Опасности, угрожавшие стране в то время, были таковы, что могли бы поколебать даже самый твердый ум. Армия за армией тщетно отправлялись против мятежных колонистов Северной Америки. В генеральных сражениях преимущество было на стороне дисциплинированных войск метрополии. Но исход подобного противостояния решался не в генеральных сражениях. Вооруженную нацию, имевшую в союзниках голод и Атлантический океан, невозможно было покорить. Тем временем дом Бурбонов, еще несколько лет назад поверженный в прах гением и энергией Чатема, ухватился за возможность отомстить. Франция и Испания объединились против нас, и к ним недавно присоединилась Голландия. Господство на Средиземном море было на время утрачено. Британский флаг едва мог удержаться в Ла-Манше. Северные державы провозгласили нейтралитет, но этот нейтралитет имел угрожающий вид. На Востоке Хайдер вторгся в Карнатик, уничтожил небольшой отряд Бейли и посеял ужас даже у стен форта Сент-Джордж. Недовольство в Ирландии грозило не чем иным, как гражданской войной. В Англии авторитет правительства упал до низшей точки. Король и Палата общин были в равной степени непопулярны. Призывы к парламентской реформе звучали едва ли не громче и яростнее, чем осенью 1830 года. Грозные объединения, возглавляемые не обычными демагогами, а людьми высокого ранга, безупречной репутации и выдающихся способностей, требовали пересмотра представительной системы. Население, ободренное бессилием и нерешительностью правительства, недавно вышло из-под всякого контроля: осаждало палаты законодательного собрания, теснило пэров, преследовало епископов, нападало на резиденции послов, открывало тюрьмы, жгло и разрушало дома. Лондон в течение нескольких дней напоминал город, взятый штурмом; возникла необходимость разбить лагерь среди деревьев Сент-Джеймсского парка.

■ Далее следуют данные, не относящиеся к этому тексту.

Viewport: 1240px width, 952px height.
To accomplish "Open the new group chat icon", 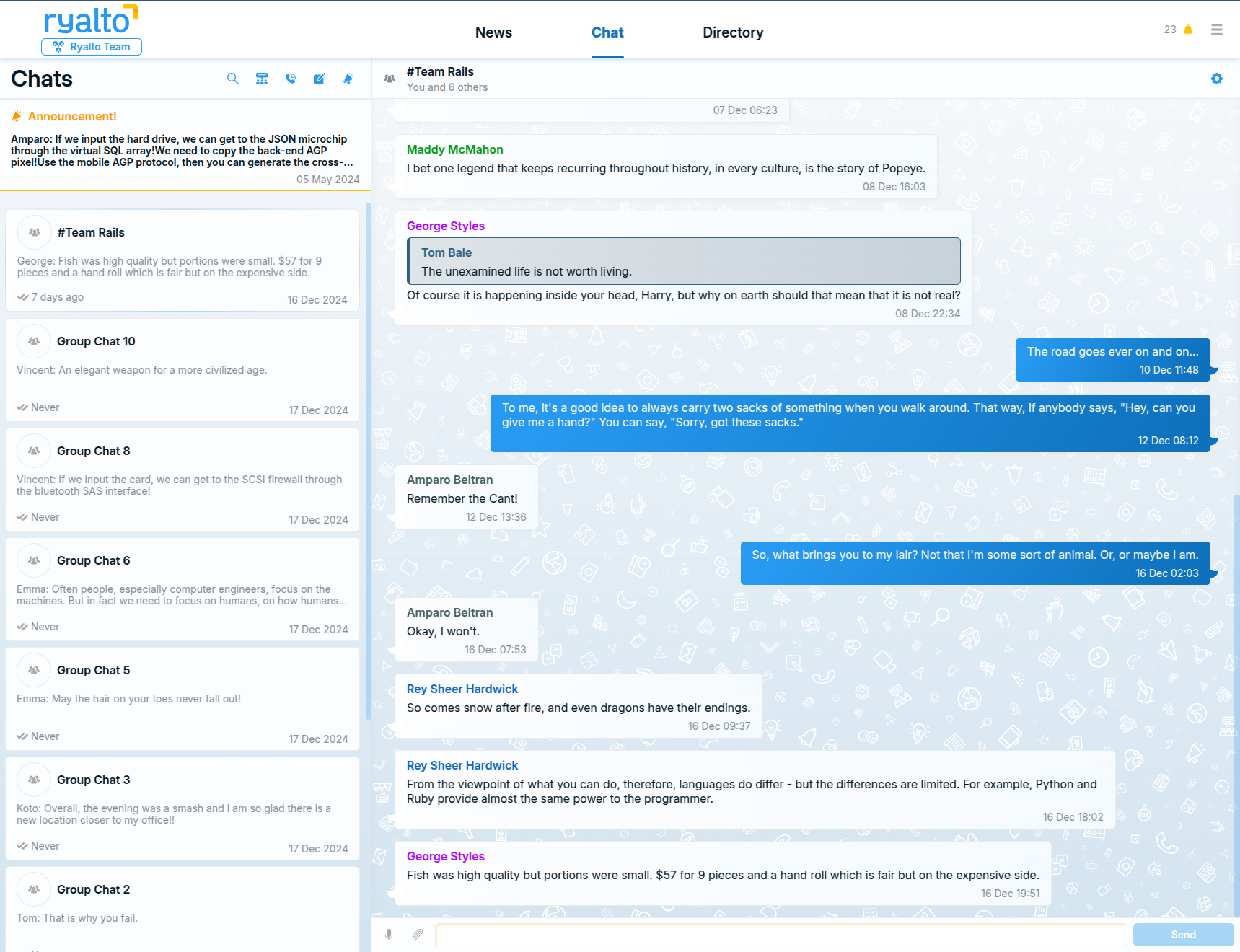I will [262, 79].
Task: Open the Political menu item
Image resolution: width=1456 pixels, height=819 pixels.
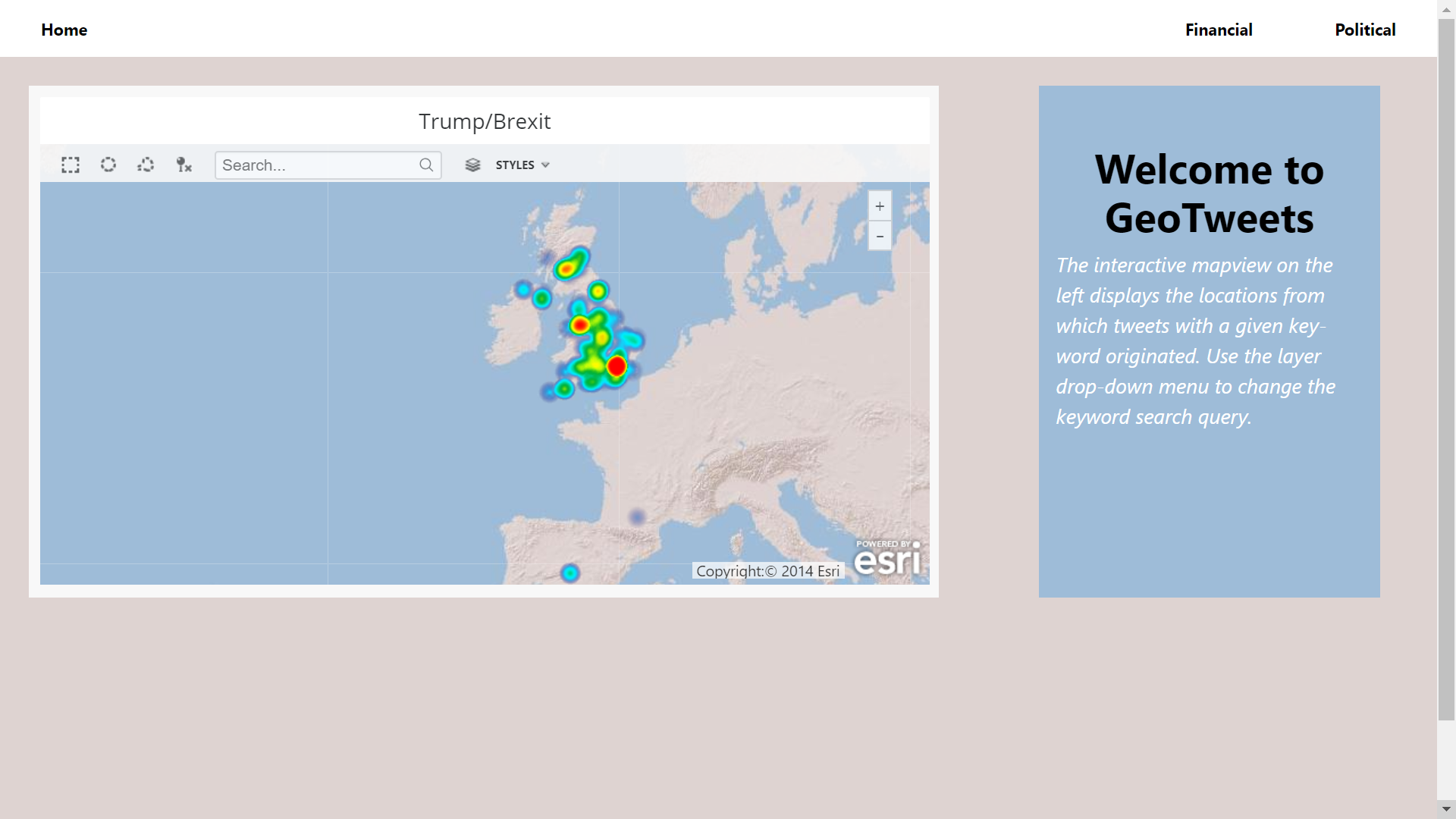Action: [1365, 30]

Несмотря на опасности и трудности как за рубежом, так и внутри страны, Георг III с твердостью, имевшей мало общего с добродетелью или мудростью, упорствовал в своем решении подавить американских мятежников силой оружия; и его министры подчинили свое суждение его воле. Некоторые из них, вероятно, руководствовались лишь эгоистичной алчностью, но их главу, лорда Норта — человека высокой чести, приятного нрава, обаятельных манер, живого ума и превосходных талантов как в делах, так и в дебатах, — следует оправдать от всяких низменных побуждений. Он оставался на посту, который давно хотел покинуть и неоднократно пытался оставить, лишь потому, что у него не хватало твердости противостоять мольбам и упрекам короля, который заглушал все доводы, страстно вопрошая, может ли какой-нибудь джентльмен, какой-нибудь человек с душой, иметь сердце, чтобы бросить доброго господина в час крайней нужды.

Оппозиция состояла из двух партий, которые когда-то враждовали друг с другом и которые очень медленно и, как вскоре выяснилось, весьма несовершенно примирились, но в этот момент, казалось, действовали сообща и сердечно. Большая часть этих партий состояла из основной массы вигской аристократии. Ее главой был Чарльз, маркиз Рокингем, человек здравого смысла и добродетели, по богатству и парламентскому влиянию равный немногим английским дворянам, но страдавший от нервной робости, которая мешала ему играть заметную роль в дебатах. В Палате общин сторонников Рокингема возглавлял Фокс, чьи распутные привычки и разоренное состояние были притчей во языцех, но чей властный гений, а также милый, великодушный и привязчивый характер вызывали восхищение и любовь даже у тех, кто больше всего сокрушался о заблуждениях его частной жизни. Берк, превосходивший Фокса широтой охвата, глубиной знаний и блеском воображения, но менее искусный в той логике и риторике, которые убеждают великие собрания, был готов стать лейтенантом молодого вождя, который мог бы годиться ему в сыновья.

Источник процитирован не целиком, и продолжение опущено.